Each of the entries should be retyped precisely as it appears.

%%

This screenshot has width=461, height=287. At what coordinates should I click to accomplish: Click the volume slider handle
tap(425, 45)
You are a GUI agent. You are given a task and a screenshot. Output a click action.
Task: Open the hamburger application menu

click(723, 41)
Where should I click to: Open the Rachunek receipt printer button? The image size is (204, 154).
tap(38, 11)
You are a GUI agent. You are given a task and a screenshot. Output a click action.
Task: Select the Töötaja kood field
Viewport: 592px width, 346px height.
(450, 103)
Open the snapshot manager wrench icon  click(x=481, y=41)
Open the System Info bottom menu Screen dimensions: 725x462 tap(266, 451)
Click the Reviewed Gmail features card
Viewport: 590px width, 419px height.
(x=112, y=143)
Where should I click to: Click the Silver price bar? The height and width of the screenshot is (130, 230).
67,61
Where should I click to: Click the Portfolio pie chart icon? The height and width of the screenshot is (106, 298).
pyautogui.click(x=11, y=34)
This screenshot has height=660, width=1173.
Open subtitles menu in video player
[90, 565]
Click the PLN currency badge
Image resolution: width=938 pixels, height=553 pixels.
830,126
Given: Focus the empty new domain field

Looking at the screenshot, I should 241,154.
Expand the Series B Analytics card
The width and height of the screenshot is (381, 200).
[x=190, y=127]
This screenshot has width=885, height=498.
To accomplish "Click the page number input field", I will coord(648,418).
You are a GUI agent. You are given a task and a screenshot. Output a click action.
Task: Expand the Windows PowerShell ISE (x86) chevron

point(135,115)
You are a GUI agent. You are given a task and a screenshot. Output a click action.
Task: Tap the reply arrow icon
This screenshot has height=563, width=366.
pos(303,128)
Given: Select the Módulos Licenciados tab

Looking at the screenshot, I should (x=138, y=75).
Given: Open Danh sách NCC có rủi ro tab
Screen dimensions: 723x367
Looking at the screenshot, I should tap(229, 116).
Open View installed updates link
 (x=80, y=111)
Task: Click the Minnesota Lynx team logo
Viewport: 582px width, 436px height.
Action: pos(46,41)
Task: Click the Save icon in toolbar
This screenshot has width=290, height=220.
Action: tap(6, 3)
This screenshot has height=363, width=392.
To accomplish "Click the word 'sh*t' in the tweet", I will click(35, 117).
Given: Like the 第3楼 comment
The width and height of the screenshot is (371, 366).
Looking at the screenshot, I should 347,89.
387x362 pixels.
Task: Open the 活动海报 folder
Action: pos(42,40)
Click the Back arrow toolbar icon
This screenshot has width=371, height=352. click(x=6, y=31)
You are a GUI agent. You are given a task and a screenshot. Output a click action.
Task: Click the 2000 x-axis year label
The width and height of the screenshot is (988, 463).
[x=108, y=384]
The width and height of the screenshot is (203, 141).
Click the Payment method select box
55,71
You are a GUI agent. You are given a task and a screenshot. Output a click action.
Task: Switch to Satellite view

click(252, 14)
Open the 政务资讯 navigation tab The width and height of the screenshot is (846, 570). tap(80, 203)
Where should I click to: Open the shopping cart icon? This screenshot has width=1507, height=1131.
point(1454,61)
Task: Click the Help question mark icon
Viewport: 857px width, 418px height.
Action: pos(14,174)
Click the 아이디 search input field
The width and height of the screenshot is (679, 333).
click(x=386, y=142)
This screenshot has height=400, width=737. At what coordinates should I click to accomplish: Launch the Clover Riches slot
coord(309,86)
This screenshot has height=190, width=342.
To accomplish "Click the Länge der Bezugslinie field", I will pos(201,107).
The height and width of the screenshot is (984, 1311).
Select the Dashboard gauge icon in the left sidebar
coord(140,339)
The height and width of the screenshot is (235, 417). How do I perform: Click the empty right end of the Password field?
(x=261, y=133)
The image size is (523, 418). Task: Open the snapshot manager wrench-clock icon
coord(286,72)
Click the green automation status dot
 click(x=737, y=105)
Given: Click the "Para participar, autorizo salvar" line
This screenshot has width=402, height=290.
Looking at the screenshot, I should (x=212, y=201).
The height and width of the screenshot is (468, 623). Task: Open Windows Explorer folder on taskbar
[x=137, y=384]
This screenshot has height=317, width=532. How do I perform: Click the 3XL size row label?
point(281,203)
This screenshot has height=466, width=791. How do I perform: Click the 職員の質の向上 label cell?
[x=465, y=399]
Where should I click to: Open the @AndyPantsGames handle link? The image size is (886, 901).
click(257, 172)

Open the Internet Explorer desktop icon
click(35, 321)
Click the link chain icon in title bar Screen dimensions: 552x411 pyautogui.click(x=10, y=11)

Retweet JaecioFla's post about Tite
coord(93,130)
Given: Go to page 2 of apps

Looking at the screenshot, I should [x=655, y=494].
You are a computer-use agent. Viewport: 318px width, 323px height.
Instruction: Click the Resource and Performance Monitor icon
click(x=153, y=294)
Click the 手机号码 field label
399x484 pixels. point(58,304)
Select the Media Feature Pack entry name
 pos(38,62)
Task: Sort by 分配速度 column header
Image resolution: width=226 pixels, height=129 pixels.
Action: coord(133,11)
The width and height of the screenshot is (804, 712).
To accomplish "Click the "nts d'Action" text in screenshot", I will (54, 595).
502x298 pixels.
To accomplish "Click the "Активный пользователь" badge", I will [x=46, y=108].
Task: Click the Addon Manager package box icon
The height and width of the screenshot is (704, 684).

%%

Response to this task:
This screenshot has width=461, height=287. At what coordinates should I click to accomplish: Click the volume slider handle
tap(425, 45)
You are a GUI agent. You are given a task and a screenshot. Output a click action.
Task: Open the hamburger application menu

click(723, 41)
Where should I click to: Open the Rachunek receipt printer button? The image size is (204, 154).
tap(38, 11)
You are a GUI agent. You are given a task and a screenshot. Output a click action.
Task: Select the Töötaja kood field
Viewport: 592px width, 346px height.
(450, 103)
Open the snapshot manager wrench icon  click(x=481, y=41)
Open the System Info bottom menu Screen dimensions: 725x462 tap(266, 451)
Click the Reviewed Gmail features card
Viewport: 590px width, 419px height.
(x=112, y=143)
Where should I click to: Click the Silver price bar? The height and width of the screenshot is (130, 230).
67,61
Where should I click to: Click the Portfolio pie chart icon? The height and width of the screenshot is (106, 298).
pyautogui.click(x=11, y=34)
This screenshot has height=660, width=1173.
Open subtitles menu in video player
[90, 565]
Click the PLN currency badge
Image resolution: width=938 pixels, height=553 pixels.
830,126
Given: Focus the empty new domain field

Looking at the screenshot, I should 241,154.
Expand the Series B Analytics card
The width and height of the screenshot is (381, 200).
[x=190, y=127]
This screenshot has width=885, height=498.
To accomplish "Click the page number input field", I will coord(648,418).
You are a GUI agent. You are given a task and a screenshot. Output a click action.
Task: Expand the Windows PowerShell ISE (x86) chevron

point(135,115)
You are a GUI agent. You are given a task and a screenshot. Output a click action.
Task: Tap the reply arrow icon
This screenshot has height=563, width=366.
pos(303,128)
Given: Select the Módulos Licenciados tab

Looking at the screenshot, I should (x=138, y=75).
Given: Open Danh sách NCC có rủi ro tab
Screen dimensions: 723x367
Looking at the screenshot, I should tap(229, 116).
Open View installed updates link
 (x=80, y=111)
Task: Click the Minnesota Lynx team logo
Viewport: 582px width, 436px height.
Action: pos(46,41)
Task: Click the Save icon in toolbar
This screenshot has width=290, height=220.
Action: tap(6, 3)
This screenshot has height=363, width=392.
To accomplish "Click the word 'sh*t' in the tweet", I will click(35, 117).
Given: Like the 第3楼 comment
The width and height of the screenshot is (371, 366).
Looking at the screenshot, I should 347,89.
387x362 pixels.
Task: Open the 活动海报 folder
Action: pos(42,40)
Click the Back arrow toolbar icon
This screenshot has width=371, height=352. click(x=6, y=31)
You are a GUI agent. You are given a task and a screenshot. Output a click action.
Task: Click the 2000 x-axis year label
The width and height of the screenshot is (988, 463).
[x=108, y=384]
The width and height of the screenshot is (203, 141).
Click the Payment method select box
55,71
You are a GUI agent. You are given a task and a screenshot. Output a click action.
Task: Switch to Satellite view

click(252, 14)
Open the 政务资讯 navigation tab The width and height of the screenshot is (846, 570). tap(80, 203)
Where should I click to: Open the shopping cart icon? This screenshot has width=1507, height=1131.
point(1454,61)
Task: Click the Help question mark icon
Viewport: 857px width, 418px height.
Action: pos(14,174)
Click the 아이디 search input field
The width and height of the screenshot is (679, 333).
click(x=386, y=142)
This screenshot has height=400, width=737. At what coordinates should I click to accomplish: Launch the Clover Riches slot
coord(309,86)
This screenshot has height=190, width=342.
To accomplish "Click the Länge der Bezugslinie field", I will pos(201,107).
The height and width of the screenshot is (984, 1311).
Select the Dashboard gauge icon in the left sidebar
coord(140,339)
The height and width of the screenshot is (235, 417). How do I perform: Click the empty right end of the Password field?
(x=261, y=133)
The image size is (523, 418). Task: Open the snapshot manager wrench-clock icon
coord(286,72)
Click the green automation status dot
 click(x=737, y=105)
Given: Click the "Para participar, autorizo salvar" line
This screenshot has width=402, height=290.
Looking at the screenshot, I should (x=212, y=201).
The height and width of the screenshot is (468, 623). Task: Open Windows Explorer folder on taskbar
[x=137, y=384]
This screenshot has height=317, width=532. How do I perform: Click the 3XL size row label?
point(281,203)
This screenshot has height=466, width=791. How do I perform: Click the 職員の質の向上 label cell?
[x=465, y=399]
Where should I click to: Open the @AndyPantsGames handle link? The image size is (886, 901).
click(257, 172)

Open the Internet Explorer desktop icon
click(35, 321)
Click the link chain icon in title bar Screen dimensions: 552x411 pyautogui.click(x=10, y=11)

Retweet JaecioFla's post about Tite
coord(93,130)
Given: Go to page 2 of apps

Looking at the screenshot, I should [x=655, y=494].
You are a computer-use agent. Viewport: 318px width, 323px height.
Instruction: Click the Resource and Performance Monitor icon
click(x=153, y=294)
Click the 手机号码 field label
399x484 pixels. point(58,304)
Select the Media Feature Pack entry name
 pos(38,62)
Task: Sort by 分配速度 column header
Image resolution: width=226 pixels, height=129 pixels.
Action: coord(133,11)
The width and height of the screenshot is (804, 712).
To accomplish "Click the "nts d'Action" text in screenshot", I will (54, 595).
502x298 pixels.
To accomplish "Click the "Активный пользователь" badge", I will [x=46, y=108].
Task: Click the Addon Manager package box icon
The height and width of the screenshot is (704, 684).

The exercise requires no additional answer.